We are working on how to tell them. They will all be shocked!
I have very few symptoms. I am VERY tired but if I workout, I do a lot better. My nipples are sensitive and I am bloated especially at the end of the day. It is already hard to wear shorts that button!
Well Saturday was my first real pregnant day!!!!
I woke up to some M/S finally. And then at dinner DH and I were talking about telling our families and I got so emotional that I started crying at the table in the resturant!!!
Sunday I did not get off the couch very much. YUCKY.
I feel like I have a sour stomach almost all day. But I feel better knowing that I finally feel pregnant!!!!!
Our next U/S is Thursday and we should see the heartbeat. This is our next hurdle to jump. We are trying to take it one day at a time! I can't wait to see DH's face when he sees his little one's heart beating!
Well for now M/S is confined only to the morning.

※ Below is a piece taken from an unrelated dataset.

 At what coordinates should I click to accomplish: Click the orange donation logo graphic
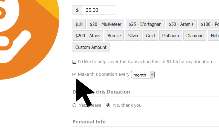(x=27, y=41)
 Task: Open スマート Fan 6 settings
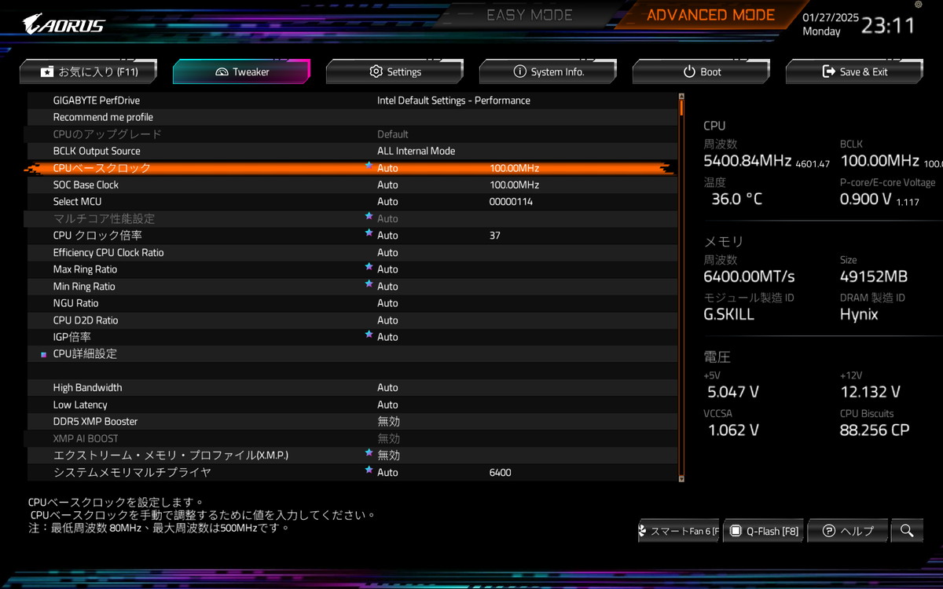(677, 531)
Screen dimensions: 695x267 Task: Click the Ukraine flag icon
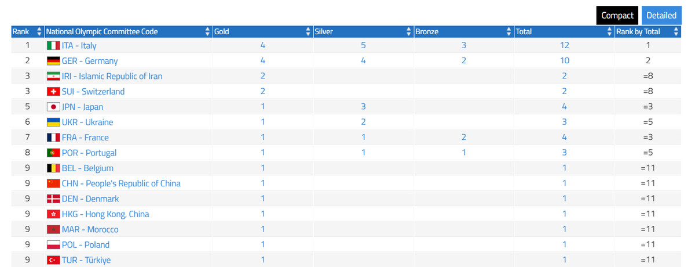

I have 2 pieces for toast right before bed and then before I get up I have about 4 saltines and some Sprite. Then after my shower I have another piece of toast and that seems to be doing the trick. By lunch I can eat what ever I want. Right now I seem to only be eating hamburgers.
I also have been having a few Altoids in the morning and that helps too.
If it stays limited to the morning time I can handle that little better than being sick all day. I feel like I am not giving the baby any nutrients like that. At least if I feel better by lunch, I can give the little one some veggies and milk!!!
I start feeling a little icky towards dinner. I guess my stomach does not like being empty.
The U/S results were not what I hoped for.
The sac was empty. I knew as soon as the DR started the U/S. I said "That looks empty and that is not a good sign." So he sent me to Radiology for a second opinion. There was no need to do all that because I knew.
This really sucks but at least DH and I know that we can get PG.
One of the nurses said that sometimes it takes 2+ years for the BCP to completely get out of your system. So we are hoping we can get PG again real soon.
Now we are faced with the D&C or let nature take over. The progesterone that I have been taking has been trying to keep the PG going so now that I am off those, I am hoping it will happen naturally quickly.